A landmark study from King's College London found SARS-CoV-2 viral genomes lingering in the lungs of deceased COVID-19 patients. Autopsies uncovered profound abnormalities in pulmonary cells.
Many patients experience symptoms months after SARS-CoV-2 infection, a condition known as long COVID. These include neurological or cognitive issues, sensory disturbances, cardiac problems, dyspnea (shortness of breath), chronic fatigue, and muscle or joint pain.
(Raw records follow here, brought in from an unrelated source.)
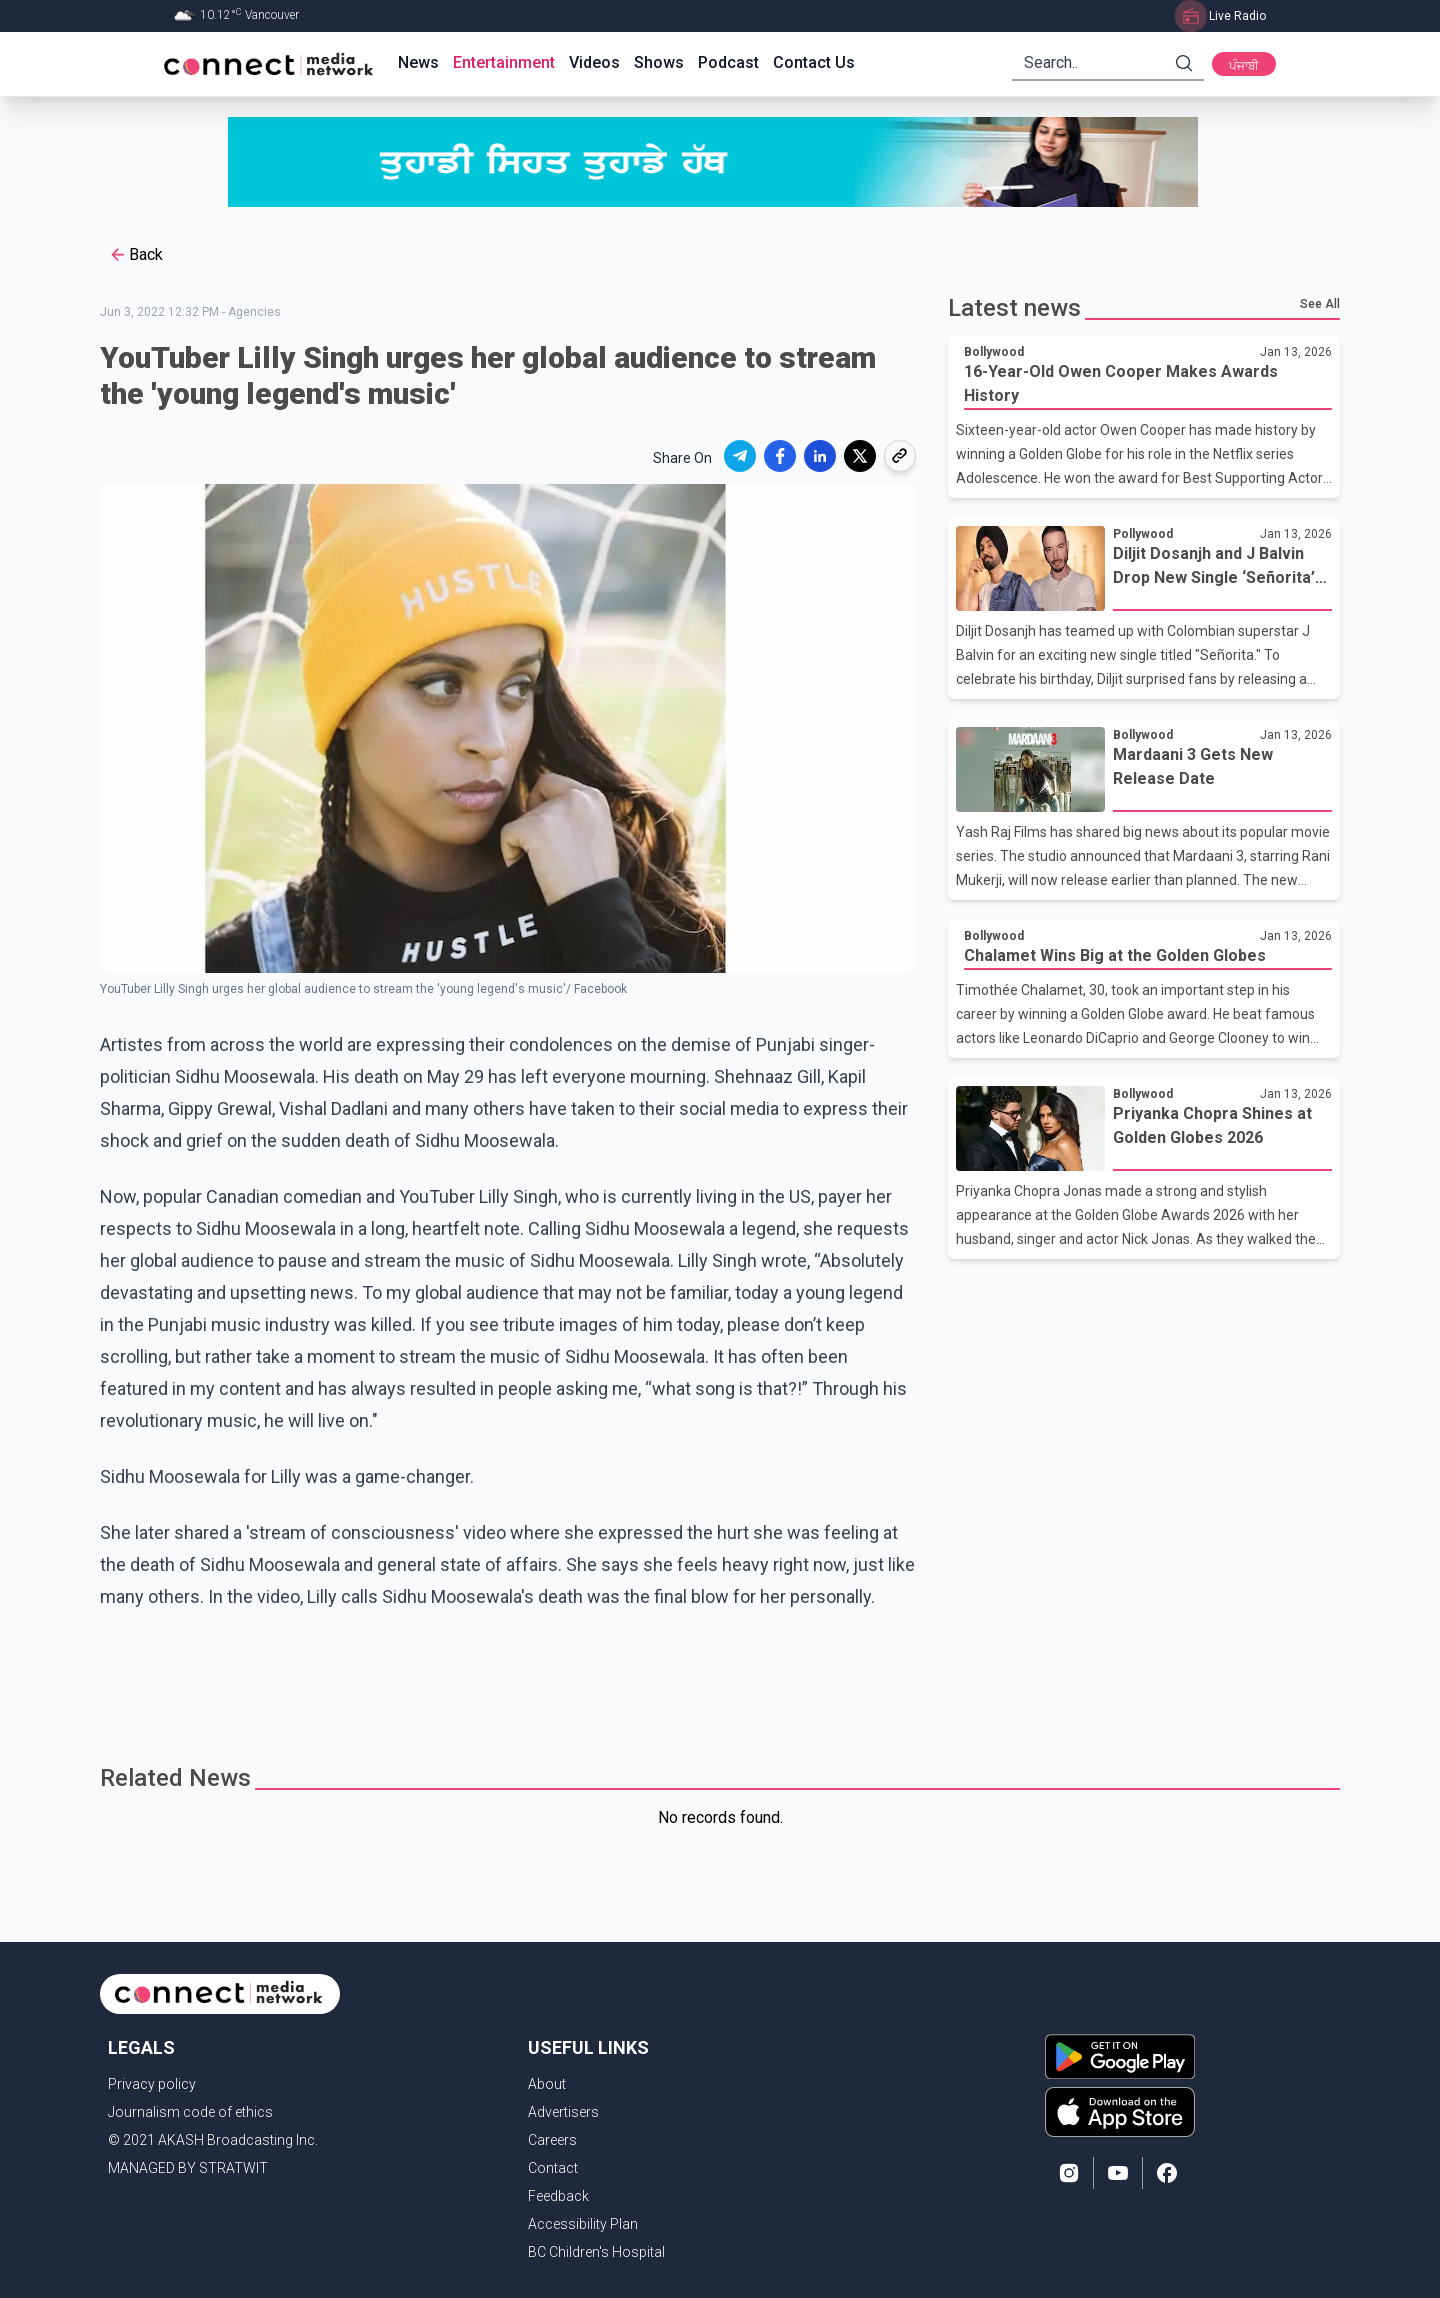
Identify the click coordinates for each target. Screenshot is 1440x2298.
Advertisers (563, 2112)
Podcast (728, 62)
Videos (594, 62)
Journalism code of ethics (190, 2112)
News (418, 62)
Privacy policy (152, 2084)
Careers (552, 2140)
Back (135, 255)
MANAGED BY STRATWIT (188, 2168)
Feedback (558, 2196)
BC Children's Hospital (596, 2252)
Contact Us (814, 62)
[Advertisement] (713, 1678)
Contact (553, 2168)
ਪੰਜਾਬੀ (1244, 66)
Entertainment (504, 62)
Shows (659, 62)
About (547, 2084)
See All (1320, 304)
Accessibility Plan (583, 2224)
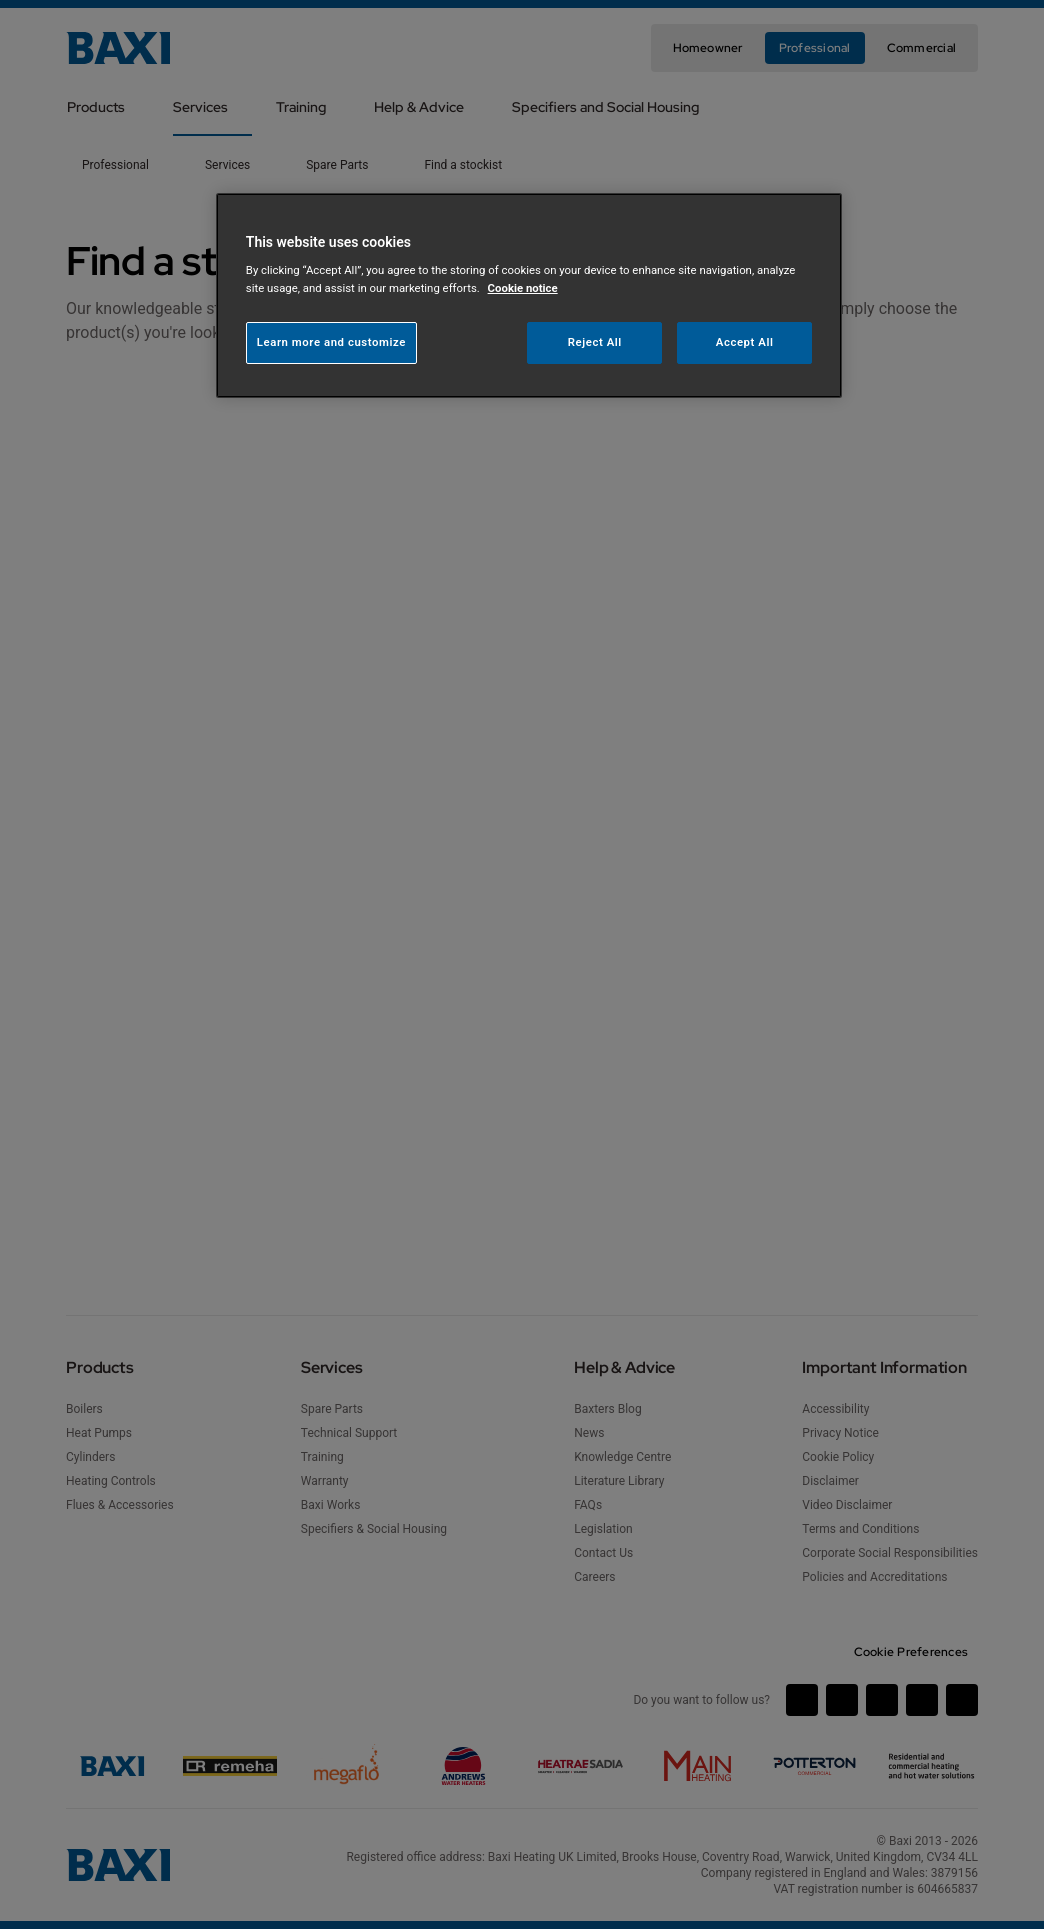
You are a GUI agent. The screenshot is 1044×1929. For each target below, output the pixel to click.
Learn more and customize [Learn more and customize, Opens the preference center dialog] (331, 342)
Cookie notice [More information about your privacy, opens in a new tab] (523, 288)
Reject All (595, 342)
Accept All (745, 342)
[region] (529, 295)
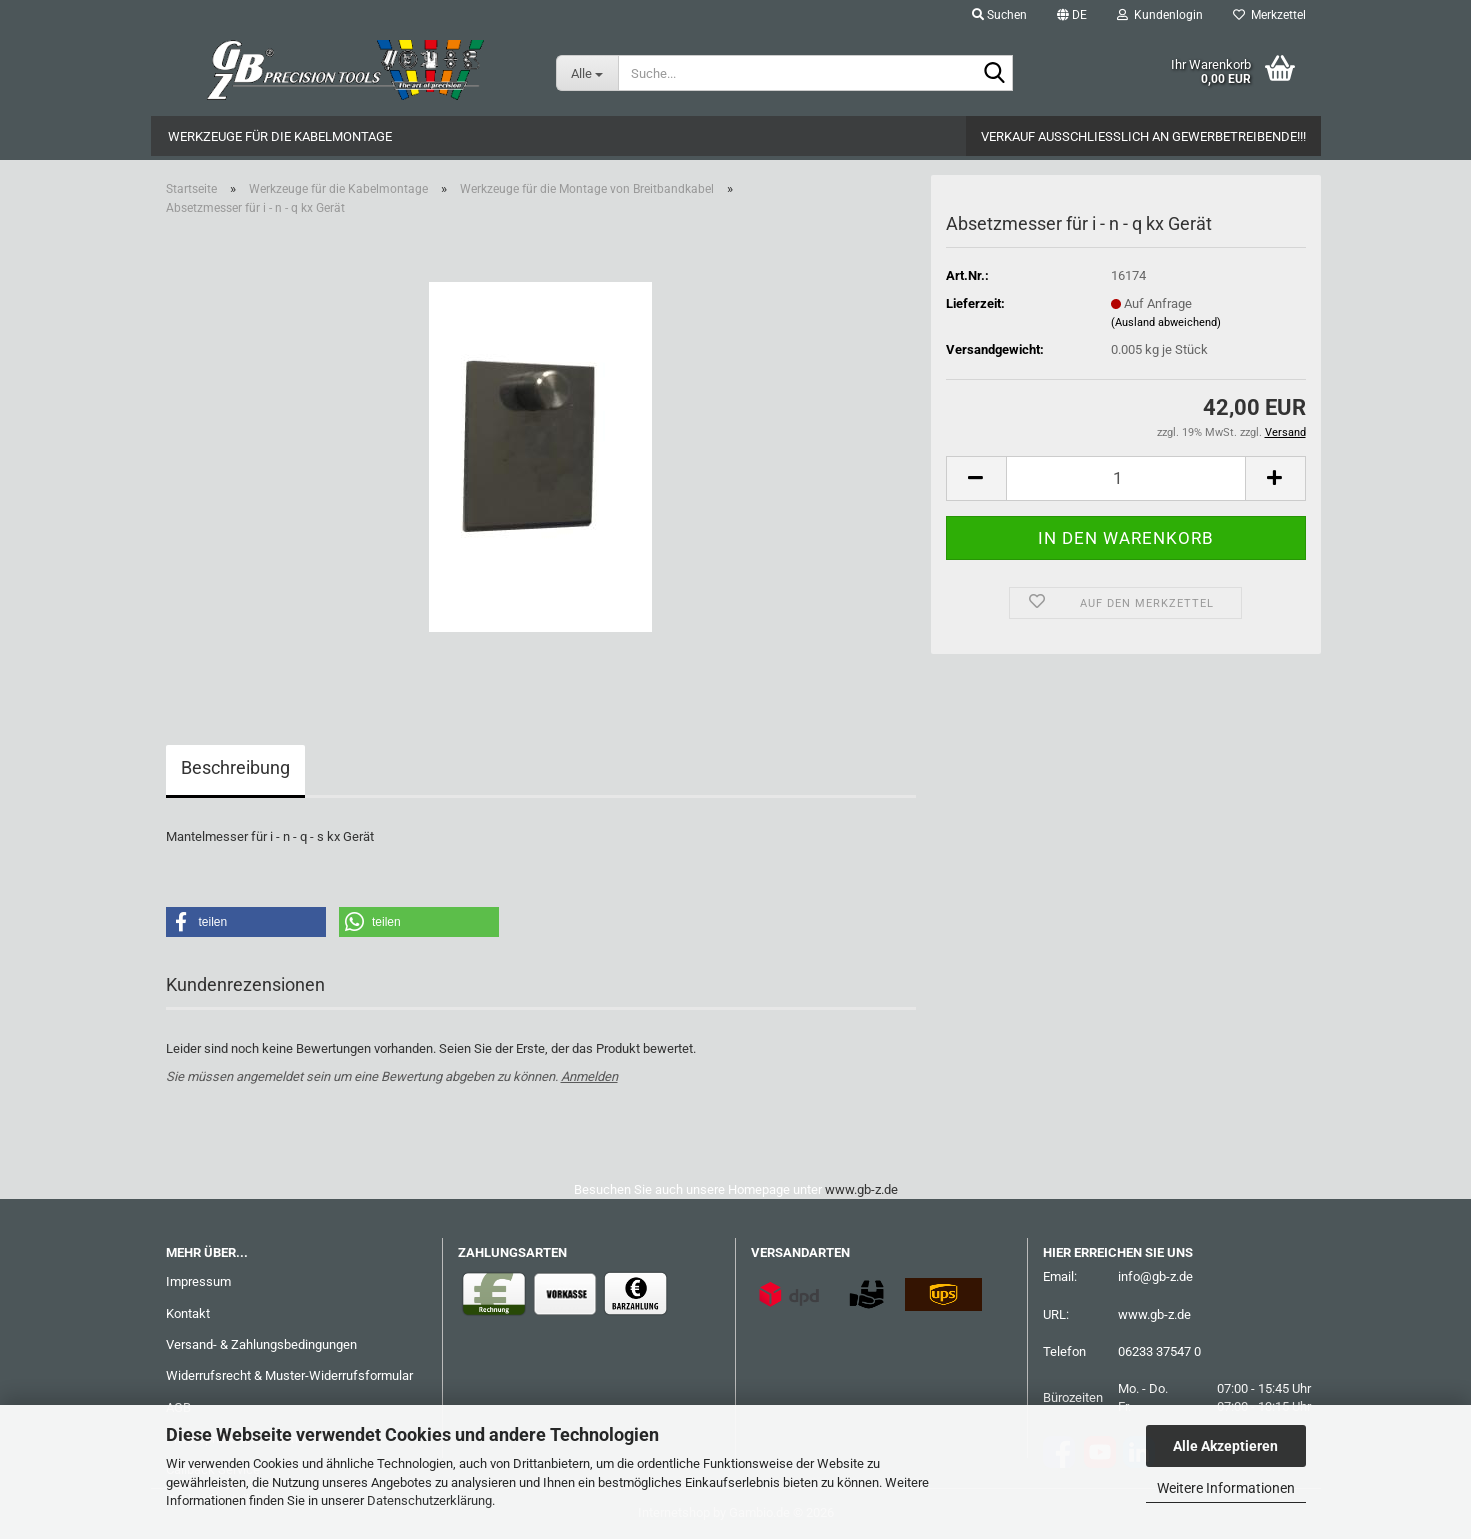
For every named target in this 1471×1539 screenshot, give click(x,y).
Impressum (198, 1281)
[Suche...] (587, 73)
A King's College study published November 4, 2020, provides key insights. Researchers examined liver, heart, lung, and kidney samples from 41 patients who died from the virus between February and April 2020. Results showed profound disruption to normal lung architecture, with respiratory tissue transforming into fibrous scar tissue.
The study identified two hallmarks unique to COVID-19 pneumonia in 90% of cases: thrombosis (severe blood clotting) in pulmonary arteries and veins, plus abnormally enlarged lung cells with multiple nuclei from cell fusion—triggered by the virus's spike protein.
Viral genomes persisted long-term in respiratory cells, blood vessel cells, and fused cells, causing structural lung changes that linger for weeks or months and fuel long COVID. No such persistence or inflammation appeared in other organs.
This work advances our understanding: COVID-19 damage stems not just from infected cell death, but from enduring abnormal cells. Researchers are now testing these cells' impact on clotting and inflammation, targeting drugs to block spike protein-induced fusion.